### What this task involves
Copy, from the listing, every line in which the string "Given" is present.

### Records shown
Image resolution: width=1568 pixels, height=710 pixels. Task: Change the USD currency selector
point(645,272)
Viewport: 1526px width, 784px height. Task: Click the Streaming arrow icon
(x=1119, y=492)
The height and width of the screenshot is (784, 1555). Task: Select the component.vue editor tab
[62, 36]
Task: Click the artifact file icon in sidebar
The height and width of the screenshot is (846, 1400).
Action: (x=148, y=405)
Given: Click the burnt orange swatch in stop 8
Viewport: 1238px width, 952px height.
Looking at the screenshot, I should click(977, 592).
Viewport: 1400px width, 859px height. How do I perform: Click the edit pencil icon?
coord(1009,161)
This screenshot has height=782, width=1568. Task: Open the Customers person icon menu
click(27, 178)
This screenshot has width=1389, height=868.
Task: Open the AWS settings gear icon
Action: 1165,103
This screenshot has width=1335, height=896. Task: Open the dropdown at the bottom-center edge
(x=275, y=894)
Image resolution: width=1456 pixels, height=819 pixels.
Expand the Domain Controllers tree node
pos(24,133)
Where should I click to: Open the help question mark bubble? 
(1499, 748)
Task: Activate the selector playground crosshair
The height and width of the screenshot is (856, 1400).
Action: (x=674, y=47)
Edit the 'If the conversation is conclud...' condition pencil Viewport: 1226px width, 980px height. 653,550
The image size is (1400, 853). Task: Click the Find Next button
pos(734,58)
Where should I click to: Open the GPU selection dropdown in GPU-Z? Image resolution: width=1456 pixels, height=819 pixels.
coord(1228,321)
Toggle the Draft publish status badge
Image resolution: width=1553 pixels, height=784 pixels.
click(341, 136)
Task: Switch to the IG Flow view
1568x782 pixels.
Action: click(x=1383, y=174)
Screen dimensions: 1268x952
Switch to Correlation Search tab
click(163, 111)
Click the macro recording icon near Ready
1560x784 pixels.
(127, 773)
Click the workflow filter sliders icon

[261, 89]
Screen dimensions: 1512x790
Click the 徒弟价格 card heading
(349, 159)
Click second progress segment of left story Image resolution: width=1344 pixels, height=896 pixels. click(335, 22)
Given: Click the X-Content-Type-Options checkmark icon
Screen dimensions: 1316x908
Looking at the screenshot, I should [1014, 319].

### Solved exercise
Given: Click the burnt orange swatch in stop 8
Given: Click the X-Content-Type-Options checkmark icon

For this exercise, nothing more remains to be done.